> **INSTRUCTION 1**: In the January 31, 2025 roundup, what did a second federal judge block?
> **INSTRUCTION 2**: Quote the part of the January 31, 2025 roundup that opens with the words containing "The day’s clearest" and closes with "a subtle day.".
> **INSTRUCTION 3**: In the January 31, 2025 roundup, how are the court ruling and the tariff announcement each characterized, and what do the two together show?
-- start of TEXT SECTION --
Edition · January 31, 2025

The Daily Fuckup: January 31, 2025

Trump’s first month back in office ended with a courtroom reminder that you cannot just wing the power of the purse, and with tariff talk that threatened a fresh self-inflicted price shock before the weekend was even over.

The day’s clearest Trump-world screwups were administrative and expensive: a second federal judge again blocked the White House’s attempted funding freeze, and Trump simultaneously announced he would slap new tariffs on Canada, Mexico, and China starting the next day. One move was a legal humiliation; the other was a deliberate economic own-goal with immediate consumer fallout. Together, they showed an administration already discovering that big, vague power plays tend to collide with real-world rules, courts, and prices.

Closing take

The common thread here is simple: Trump keeps trying to govern like consequences are for other people, and the institutions around him keep answering with stop signs. On January 31, that meant judges on the one hand and import taxes on the other. It was not a subtle day.
-- end of TEXT SECTION --
-- start of EXCERPTED RECORDS --
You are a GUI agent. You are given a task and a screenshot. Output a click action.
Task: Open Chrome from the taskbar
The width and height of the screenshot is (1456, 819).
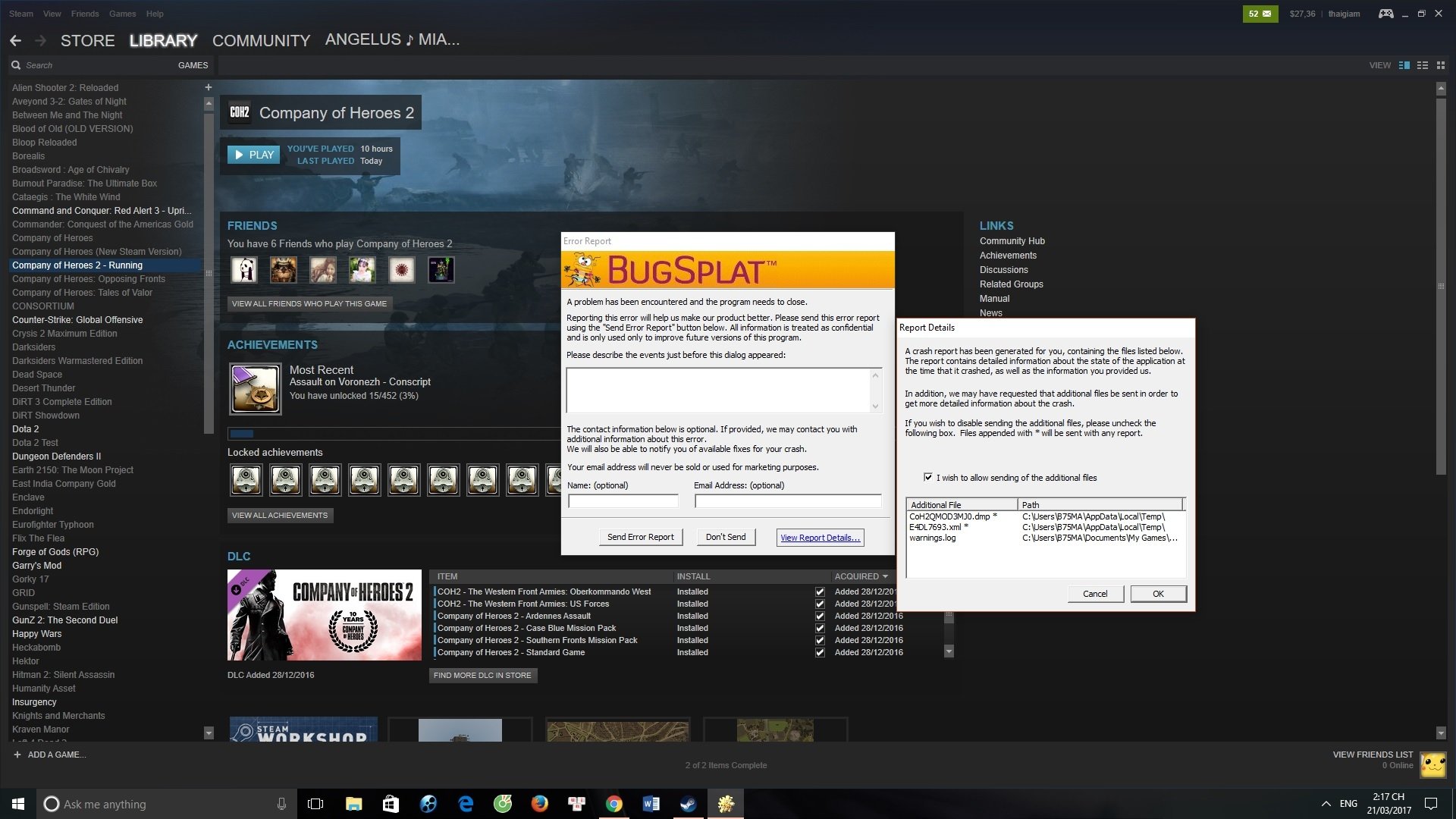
-- end of EXCERPTED RECORDS --
-- start of EXCERPTED RECORDS --
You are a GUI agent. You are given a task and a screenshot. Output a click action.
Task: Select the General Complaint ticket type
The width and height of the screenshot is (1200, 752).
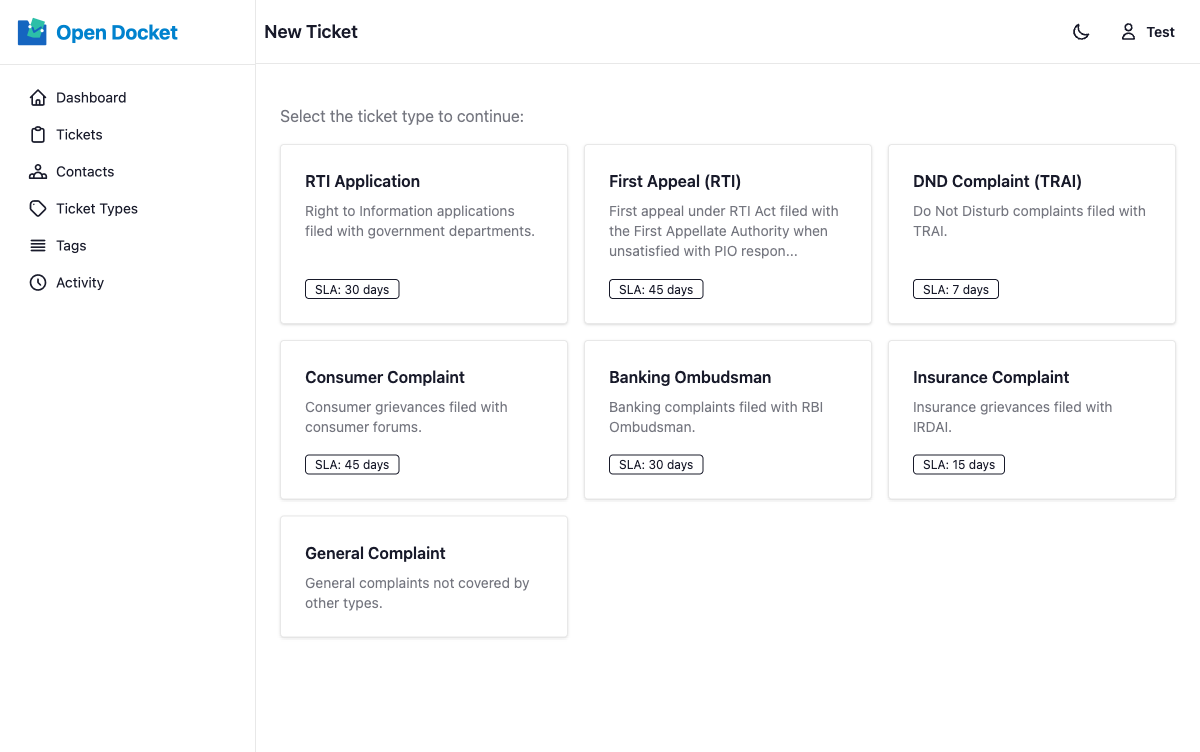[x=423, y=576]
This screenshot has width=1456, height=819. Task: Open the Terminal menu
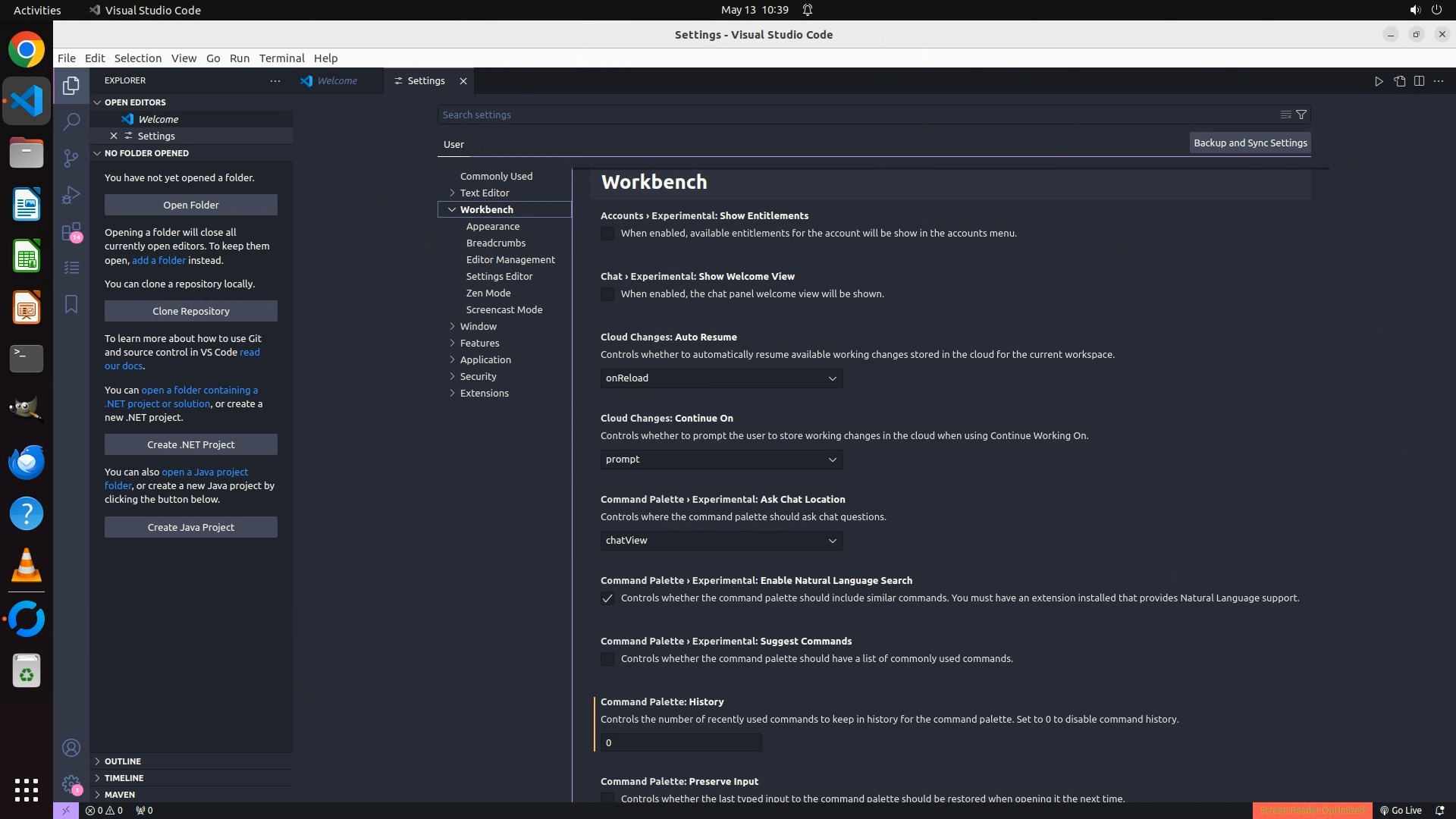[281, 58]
-- end of EXCERPTED RECORDS --
-- start of EXCERPTED RECORDS --
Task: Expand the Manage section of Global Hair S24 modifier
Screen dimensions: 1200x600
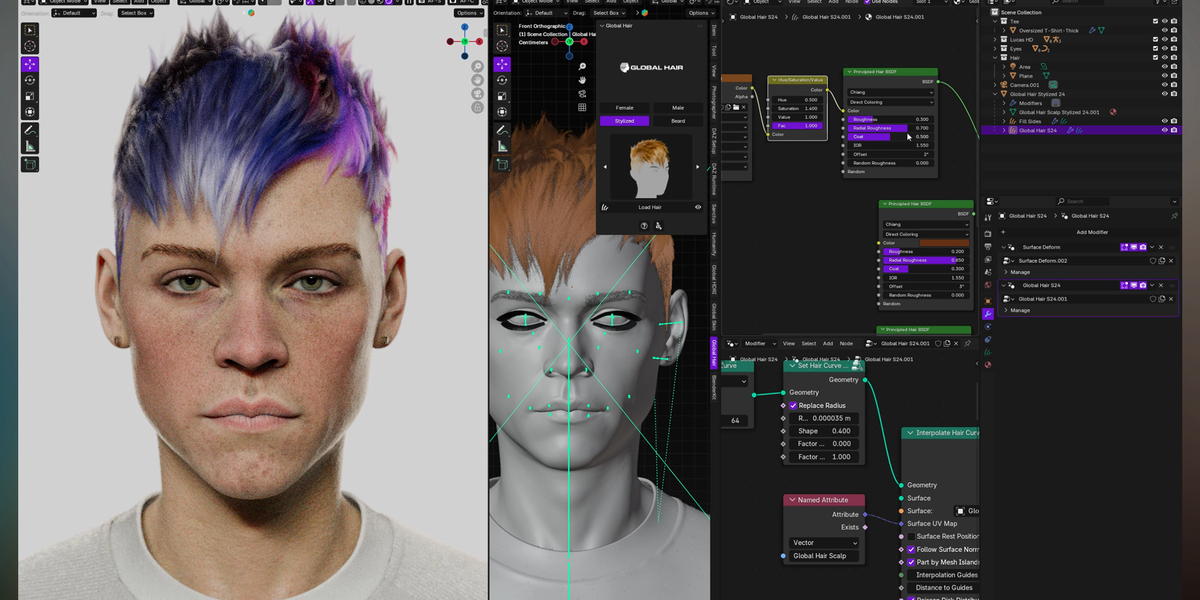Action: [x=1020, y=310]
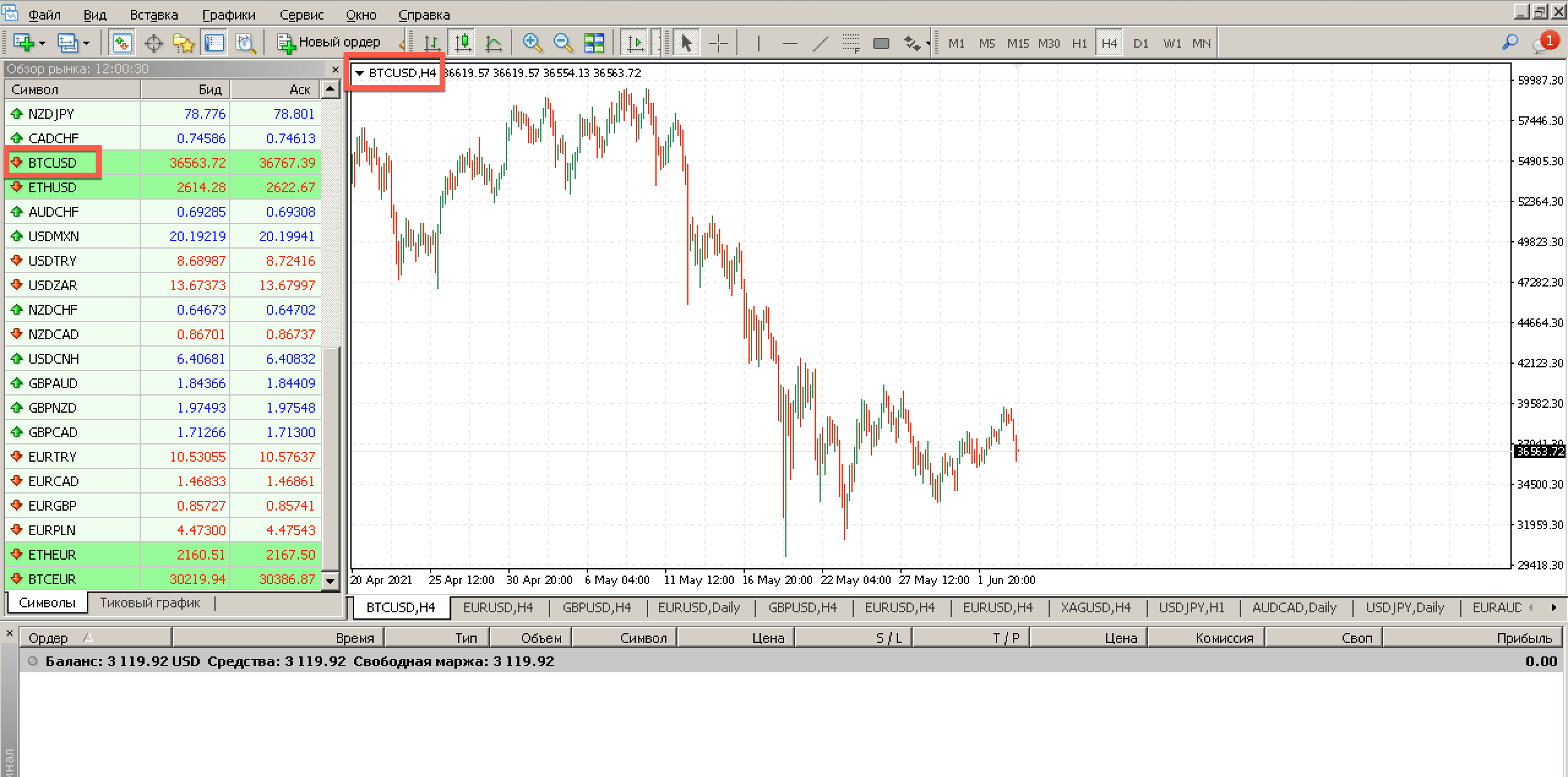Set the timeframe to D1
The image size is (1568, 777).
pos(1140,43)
-- end of EXCERPTED RECORDS --
> **TASK SOLUTION 1**: The White House's attempted funding freeze.

> **TASK SOLUTION 2**:
The day’s clearest Trump-world screwups were administrative and expensive: a second federal judge again blocked the White House’s attempted funding freeze, and Trump simultaneously announced he would slap new tariffs on Canada, Mexico, and China starting the next day. One move was a legal humiliation; the other was a deliberate economic own-goal with immediate consumer fallout. Together, they showed an administration already discovering that big, vague power plays tend to collide with real-world rules, courts, and prices.

Closing take

The common thread here is simple: Trump keeps trying to govern like consequences are for other people, and the institutions around him keep answering with stop signs. On January 31, that meant judges on the one hand and import taxes on the other. It was not a subtle day.

> **TASK SOLUTION 3**: The blocked funding freeze is called a legal humiliation, and the new tariffs on Canada, Mexico, and China a deliberate economic own-goal with immediate consumer fallout. Together, they showed an administration discovering that big, vague power plays tend to collide with real-world rules, courts, and prices.